Potential topics

We are happy to accept theses (BA, MA, LA) within our areas of research. Some ideas for experimental studies (BA, MA) can be found below Please contact Prof. Bettina Braun or Prof. Nicole Dehé for more information.

1) The Intonation of Faroese

The Intonation of Faroese is still understudied and any contribution will be welcome. For example: the intonation of specific utterance types, a comparison with related languages, phonological and phonetic aspects, etc. Speech data (from a map task study carried out in 2019) are available for analysis.

Contact person: Prof. Nicole Dehé

2) Word Stress and Language contact

Data are available for English and Icelandic, purpose-recorded for the analysis of word stress and cross-linguistic influence. The two languages behave very differently with respect to word stress. Icelandic has fixed initial primary word stress, English has more flexible (rule-based) word stress.

Possible topics include:

Word stress in Heritage Icelandic, Word stress in L2 Icelandic

Contact person: Prof. Nicole Dehé

3) Topics in Heritage Icelandic Phonology

As part of a funded research project on Heritage Icelandic spoken in Manitoba, Canada, a large corpus of data for phonological and phonetic analysis is available. Potential topics include segmental issues, phonological rule application, regional differences, contact phenomena (contact with English), comparison between methodologies, among others.

Contact person: Prof. Nicole Dehé

4) Flámæli in Icelandic 

Flámæli is a process of vowel change in Icelandic. It was widespread in the first half of the 19th century, before a policy was introduced with the aim to eradicate flámæli.

Due to emigration of Icelanders to North America between 1872 and 1914, flámæli can still be found in Heritage icelandic spoken in Canada by descendants of those immigrants. You will be given speech material recorded in Manitoba, Canada, and will investigate this phenomenon.

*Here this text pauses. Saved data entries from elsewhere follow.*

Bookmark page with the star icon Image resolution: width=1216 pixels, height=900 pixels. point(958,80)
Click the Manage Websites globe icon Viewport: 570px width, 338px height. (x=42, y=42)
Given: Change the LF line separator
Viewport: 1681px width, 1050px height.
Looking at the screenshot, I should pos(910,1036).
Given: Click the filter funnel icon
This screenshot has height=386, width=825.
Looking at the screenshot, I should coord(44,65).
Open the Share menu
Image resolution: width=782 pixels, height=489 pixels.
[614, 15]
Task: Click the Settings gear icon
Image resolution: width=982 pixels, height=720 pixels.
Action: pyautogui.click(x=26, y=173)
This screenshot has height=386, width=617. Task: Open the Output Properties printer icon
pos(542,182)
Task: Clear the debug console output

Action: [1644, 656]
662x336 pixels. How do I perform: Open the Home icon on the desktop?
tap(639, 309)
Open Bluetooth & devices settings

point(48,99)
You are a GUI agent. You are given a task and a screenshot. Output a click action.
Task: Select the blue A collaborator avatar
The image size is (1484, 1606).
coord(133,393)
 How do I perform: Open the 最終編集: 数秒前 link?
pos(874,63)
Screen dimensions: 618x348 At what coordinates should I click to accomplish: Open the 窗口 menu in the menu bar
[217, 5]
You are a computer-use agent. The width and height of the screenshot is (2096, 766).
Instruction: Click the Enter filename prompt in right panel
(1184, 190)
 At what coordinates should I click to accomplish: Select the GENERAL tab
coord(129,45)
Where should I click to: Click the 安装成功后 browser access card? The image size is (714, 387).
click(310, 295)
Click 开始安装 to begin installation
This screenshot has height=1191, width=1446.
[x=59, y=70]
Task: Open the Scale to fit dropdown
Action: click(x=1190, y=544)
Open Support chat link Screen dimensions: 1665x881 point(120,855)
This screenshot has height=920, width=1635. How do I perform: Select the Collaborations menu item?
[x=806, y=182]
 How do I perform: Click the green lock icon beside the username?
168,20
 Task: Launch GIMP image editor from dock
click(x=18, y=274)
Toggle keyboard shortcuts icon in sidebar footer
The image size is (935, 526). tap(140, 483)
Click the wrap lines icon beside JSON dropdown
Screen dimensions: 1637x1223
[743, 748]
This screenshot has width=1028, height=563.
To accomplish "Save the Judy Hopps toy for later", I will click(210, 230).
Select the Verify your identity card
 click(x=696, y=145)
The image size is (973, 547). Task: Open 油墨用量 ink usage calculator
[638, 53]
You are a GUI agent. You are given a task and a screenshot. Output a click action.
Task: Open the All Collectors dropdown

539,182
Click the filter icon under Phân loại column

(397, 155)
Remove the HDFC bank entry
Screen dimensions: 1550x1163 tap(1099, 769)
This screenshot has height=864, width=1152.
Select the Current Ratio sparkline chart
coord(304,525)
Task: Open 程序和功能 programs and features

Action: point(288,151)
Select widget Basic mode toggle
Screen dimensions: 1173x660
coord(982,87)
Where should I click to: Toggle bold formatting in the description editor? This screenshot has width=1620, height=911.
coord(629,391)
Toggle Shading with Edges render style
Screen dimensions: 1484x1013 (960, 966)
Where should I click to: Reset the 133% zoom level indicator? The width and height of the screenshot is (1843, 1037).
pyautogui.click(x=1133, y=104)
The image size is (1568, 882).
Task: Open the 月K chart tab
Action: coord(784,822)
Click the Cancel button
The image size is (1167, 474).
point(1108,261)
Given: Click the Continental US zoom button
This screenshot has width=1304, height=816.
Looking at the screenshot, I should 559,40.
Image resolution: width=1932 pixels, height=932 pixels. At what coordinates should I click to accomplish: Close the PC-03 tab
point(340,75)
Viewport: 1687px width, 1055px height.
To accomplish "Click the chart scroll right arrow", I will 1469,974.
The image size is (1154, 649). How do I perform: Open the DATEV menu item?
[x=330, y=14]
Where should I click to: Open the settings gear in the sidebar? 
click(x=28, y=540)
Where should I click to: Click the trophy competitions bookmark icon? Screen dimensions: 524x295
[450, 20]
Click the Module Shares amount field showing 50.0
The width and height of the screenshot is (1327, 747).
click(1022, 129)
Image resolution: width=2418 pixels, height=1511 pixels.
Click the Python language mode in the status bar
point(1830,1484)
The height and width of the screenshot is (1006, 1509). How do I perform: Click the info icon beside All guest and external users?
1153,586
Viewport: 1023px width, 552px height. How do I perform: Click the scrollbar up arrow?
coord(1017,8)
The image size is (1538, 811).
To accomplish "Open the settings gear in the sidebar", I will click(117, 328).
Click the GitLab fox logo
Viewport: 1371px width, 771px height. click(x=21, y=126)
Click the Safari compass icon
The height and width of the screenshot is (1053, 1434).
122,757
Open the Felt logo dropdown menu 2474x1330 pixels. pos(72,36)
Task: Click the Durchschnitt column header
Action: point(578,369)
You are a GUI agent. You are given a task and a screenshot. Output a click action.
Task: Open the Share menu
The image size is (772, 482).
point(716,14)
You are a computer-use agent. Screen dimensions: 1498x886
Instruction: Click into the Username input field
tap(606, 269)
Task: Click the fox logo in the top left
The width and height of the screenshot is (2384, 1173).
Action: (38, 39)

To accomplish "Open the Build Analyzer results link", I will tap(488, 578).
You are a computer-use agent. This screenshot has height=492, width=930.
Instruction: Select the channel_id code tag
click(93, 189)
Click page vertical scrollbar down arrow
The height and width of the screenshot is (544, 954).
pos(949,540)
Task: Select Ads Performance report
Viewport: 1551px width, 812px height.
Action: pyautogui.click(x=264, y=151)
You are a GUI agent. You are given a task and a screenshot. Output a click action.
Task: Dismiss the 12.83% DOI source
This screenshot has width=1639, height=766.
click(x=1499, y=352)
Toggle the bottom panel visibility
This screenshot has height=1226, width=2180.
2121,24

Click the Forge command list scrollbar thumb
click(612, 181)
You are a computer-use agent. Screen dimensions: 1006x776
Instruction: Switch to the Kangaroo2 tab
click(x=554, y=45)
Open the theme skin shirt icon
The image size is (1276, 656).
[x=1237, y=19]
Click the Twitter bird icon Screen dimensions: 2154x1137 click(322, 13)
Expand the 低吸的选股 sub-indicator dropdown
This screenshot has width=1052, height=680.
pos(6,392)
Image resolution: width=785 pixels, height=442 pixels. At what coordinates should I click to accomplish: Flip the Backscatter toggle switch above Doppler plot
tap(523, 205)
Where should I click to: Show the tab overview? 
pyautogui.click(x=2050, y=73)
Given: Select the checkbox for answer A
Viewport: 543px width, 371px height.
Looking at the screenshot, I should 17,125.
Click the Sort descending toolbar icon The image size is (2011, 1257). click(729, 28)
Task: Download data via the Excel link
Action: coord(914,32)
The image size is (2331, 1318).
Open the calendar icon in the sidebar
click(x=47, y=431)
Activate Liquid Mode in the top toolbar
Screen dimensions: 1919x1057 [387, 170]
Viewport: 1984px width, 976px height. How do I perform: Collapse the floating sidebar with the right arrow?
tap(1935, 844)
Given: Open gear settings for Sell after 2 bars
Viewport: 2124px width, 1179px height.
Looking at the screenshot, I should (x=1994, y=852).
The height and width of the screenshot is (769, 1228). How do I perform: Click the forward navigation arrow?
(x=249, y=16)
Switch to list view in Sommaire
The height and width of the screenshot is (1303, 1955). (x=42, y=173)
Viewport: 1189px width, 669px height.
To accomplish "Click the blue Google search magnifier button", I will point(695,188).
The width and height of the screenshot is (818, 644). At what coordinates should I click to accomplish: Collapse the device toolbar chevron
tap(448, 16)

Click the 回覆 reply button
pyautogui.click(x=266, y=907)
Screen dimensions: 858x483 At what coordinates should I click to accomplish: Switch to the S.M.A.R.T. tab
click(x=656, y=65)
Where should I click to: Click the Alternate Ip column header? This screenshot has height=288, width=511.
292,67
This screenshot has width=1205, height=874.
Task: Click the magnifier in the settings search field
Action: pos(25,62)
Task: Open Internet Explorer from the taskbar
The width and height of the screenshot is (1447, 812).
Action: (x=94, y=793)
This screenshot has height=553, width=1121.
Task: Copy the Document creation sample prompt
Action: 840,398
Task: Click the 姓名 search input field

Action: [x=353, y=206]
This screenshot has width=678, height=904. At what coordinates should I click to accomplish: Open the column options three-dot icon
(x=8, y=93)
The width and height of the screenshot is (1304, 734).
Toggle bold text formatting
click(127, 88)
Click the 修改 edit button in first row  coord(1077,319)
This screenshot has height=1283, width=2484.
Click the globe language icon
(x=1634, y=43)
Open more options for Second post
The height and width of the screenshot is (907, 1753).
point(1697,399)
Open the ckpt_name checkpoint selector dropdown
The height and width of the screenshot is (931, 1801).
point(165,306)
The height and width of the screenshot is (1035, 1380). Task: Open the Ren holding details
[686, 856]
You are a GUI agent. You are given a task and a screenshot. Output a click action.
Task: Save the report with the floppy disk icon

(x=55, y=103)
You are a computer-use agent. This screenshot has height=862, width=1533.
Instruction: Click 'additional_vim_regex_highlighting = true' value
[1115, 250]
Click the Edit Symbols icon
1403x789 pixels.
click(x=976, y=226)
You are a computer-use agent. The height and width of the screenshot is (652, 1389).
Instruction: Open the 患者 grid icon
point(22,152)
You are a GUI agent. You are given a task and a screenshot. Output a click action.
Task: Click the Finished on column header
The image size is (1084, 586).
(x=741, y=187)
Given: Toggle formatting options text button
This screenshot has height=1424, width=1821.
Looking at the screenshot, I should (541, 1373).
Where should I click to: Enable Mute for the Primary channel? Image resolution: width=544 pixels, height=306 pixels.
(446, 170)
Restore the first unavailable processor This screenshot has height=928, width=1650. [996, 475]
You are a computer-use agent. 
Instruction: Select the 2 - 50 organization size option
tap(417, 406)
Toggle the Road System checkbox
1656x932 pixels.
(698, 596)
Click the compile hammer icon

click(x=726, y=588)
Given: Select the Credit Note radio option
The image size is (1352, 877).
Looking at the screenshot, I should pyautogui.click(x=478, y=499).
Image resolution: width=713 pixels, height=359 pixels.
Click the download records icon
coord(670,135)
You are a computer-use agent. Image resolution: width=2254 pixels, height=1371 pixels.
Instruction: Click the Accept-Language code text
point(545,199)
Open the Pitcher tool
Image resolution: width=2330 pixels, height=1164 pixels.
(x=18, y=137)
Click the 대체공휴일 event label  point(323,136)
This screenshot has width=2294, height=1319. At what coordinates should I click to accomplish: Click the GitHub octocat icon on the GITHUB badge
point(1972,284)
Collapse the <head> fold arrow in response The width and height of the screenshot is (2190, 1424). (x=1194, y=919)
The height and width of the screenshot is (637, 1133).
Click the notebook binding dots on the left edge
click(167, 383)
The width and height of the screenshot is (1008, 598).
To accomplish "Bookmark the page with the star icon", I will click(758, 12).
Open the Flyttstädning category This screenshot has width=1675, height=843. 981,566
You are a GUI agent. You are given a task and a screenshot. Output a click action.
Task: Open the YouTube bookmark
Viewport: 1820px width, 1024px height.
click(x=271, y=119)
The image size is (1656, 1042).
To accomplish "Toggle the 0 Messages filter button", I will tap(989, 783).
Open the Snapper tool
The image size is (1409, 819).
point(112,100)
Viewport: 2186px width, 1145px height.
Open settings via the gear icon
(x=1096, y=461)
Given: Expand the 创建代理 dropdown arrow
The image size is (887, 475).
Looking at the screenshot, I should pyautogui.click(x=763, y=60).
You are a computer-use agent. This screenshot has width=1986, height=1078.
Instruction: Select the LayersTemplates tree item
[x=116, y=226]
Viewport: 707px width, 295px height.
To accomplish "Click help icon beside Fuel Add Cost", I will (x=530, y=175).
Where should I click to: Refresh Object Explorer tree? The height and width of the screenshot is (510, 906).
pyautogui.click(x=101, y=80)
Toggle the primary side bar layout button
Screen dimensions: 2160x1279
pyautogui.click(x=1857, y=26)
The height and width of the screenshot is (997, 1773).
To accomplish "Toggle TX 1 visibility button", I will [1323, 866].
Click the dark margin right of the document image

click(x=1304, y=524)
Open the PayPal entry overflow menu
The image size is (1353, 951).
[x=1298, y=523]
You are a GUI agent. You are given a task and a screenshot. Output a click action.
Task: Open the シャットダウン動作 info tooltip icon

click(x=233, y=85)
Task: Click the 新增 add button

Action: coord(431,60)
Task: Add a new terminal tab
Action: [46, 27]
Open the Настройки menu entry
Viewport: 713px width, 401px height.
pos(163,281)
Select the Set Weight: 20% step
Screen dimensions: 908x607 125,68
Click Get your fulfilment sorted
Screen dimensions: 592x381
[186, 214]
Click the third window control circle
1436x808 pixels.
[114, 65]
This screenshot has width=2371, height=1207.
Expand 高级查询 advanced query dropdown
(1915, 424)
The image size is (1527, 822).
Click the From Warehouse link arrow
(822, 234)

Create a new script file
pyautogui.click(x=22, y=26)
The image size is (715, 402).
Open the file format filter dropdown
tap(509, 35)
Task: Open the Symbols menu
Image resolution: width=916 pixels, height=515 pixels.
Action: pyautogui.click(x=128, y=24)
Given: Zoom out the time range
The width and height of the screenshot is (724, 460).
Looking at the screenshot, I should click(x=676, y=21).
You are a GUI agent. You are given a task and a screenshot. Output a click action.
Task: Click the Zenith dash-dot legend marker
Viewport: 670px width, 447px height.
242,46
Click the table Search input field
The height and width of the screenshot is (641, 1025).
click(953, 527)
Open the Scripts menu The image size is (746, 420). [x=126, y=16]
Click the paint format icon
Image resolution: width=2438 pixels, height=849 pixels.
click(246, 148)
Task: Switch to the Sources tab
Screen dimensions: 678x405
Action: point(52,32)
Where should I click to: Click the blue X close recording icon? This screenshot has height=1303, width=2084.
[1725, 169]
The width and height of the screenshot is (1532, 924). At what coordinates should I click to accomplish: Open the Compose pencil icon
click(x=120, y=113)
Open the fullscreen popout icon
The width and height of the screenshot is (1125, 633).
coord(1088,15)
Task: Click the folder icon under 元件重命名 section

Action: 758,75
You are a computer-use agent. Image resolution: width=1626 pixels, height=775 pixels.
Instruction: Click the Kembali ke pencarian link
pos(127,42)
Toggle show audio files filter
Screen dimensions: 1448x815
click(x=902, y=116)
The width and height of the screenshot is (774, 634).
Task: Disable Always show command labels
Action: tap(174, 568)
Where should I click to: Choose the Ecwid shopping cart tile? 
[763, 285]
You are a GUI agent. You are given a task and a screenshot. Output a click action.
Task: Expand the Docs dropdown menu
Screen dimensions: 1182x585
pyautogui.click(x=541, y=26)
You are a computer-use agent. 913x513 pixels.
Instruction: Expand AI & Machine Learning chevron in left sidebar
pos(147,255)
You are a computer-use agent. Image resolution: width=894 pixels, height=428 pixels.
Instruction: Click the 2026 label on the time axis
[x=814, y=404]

Contact person: Prof. Nicole Dehé

5) Intonation

Kontinuierliche und kategorische Unterschiede In natürlicher Kommunikation passen wir unsere Sprachmelodie (Intonation) situativ an. In rhetorischen Fragen verwenden wir beispielsweise andere intonatorische Muster als in informationssuchenden Fragen. Sind diese Unterschiede kategorisch oder kontinuierlich? Dieser Frage wird in einer Imitationsstudie mit verschiedenen Sprechergruppen (Deutsch, Schweizerdeutsch) untersucht.